Keywords: Child; Histiocytosis, Sinus; Dermatology; Emperipolesis; Histiocytes

How to cite this article:
Das S, Adhicari P, Dutta B, Jajodia E. An unusual presentation of cutaneous Rosai Dorfman Disease in a child. Indian J Paediatr Dermatol 2021;22:241-3

How to cite this URL:
Das S, Adhicari P, Dutta B, Jajodia E. An unusual presentation of cutaneous Rosai Dorfman Disease in a child. Indian J Paediatr Dermatol [serial online] 2021 [cited 2021 Oct 22];22:241-3. Available from: https://www.ijpd.in/text.asp?2021/22/3/241/319953

  Introduction Top

 Rosai-Dorfman Disease More Details (RDD) is a rare, idiopathic, benign, polyclonal proliferation of the histiocytes originally known to involve only the lymph nodes. It is also known as sinus histiocytosis with massive lymphadenopathy. However, the reports of extranodal involvement in the literature warrant it to be termed as “Rosai-Dorfman disease” more appropriately.

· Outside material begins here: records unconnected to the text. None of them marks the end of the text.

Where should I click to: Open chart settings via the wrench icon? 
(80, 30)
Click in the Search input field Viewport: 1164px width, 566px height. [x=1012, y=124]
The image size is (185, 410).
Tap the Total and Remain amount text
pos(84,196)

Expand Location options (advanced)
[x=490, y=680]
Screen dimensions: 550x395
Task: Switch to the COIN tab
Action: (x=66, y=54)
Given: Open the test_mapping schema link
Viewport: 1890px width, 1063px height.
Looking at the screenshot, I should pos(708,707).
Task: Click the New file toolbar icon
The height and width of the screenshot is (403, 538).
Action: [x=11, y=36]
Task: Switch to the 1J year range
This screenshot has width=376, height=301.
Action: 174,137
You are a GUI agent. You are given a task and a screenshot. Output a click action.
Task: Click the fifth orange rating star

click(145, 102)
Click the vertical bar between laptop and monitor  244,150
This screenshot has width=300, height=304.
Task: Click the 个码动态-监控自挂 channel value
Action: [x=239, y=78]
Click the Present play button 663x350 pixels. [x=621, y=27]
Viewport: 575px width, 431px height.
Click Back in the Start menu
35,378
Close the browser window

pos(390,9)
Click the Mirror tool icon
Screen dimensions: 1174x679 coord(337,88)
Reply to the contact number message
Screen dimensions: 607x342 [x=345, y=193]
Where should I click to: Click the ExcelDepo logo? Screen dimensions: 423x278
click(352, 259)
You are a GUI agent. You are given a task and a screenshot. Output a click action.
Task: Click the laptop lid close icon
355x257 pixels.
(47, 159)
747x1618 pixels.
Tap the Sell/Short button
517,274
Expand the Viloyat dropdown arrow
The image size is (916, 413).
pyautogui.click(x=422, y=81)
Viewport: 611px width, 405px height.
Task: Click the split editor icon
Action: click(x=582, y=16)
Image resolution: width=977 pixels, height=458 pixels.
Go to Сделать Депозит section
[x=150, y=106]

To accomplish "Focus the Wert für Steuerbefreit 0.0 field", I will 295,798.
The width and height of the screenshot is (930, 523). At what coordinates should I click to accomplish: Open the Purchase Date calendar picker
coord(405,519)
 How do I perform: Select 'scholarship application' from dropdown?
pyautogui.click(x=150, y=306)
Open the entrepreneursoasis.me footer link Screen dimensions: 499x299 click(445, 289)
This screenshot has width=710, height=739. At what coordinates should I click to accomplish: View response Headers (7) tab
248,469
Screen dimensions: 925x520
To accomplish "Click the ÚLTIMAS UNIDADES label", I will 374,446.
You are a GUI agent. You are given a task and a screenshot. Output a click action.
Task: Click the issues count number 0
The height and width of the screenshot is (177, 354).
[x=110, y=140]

RDD involves lymph nodes as well as extranodal organs among which skin is the most commonly involved, but exclusive involvement of the skin is an extremely rare occurrence. Around 43% of the cases with RDD have extranodal involvement, of which 11% cases have skin involvement, whereas 3% of the cases are reported to have solely cutaneous involvement.[1]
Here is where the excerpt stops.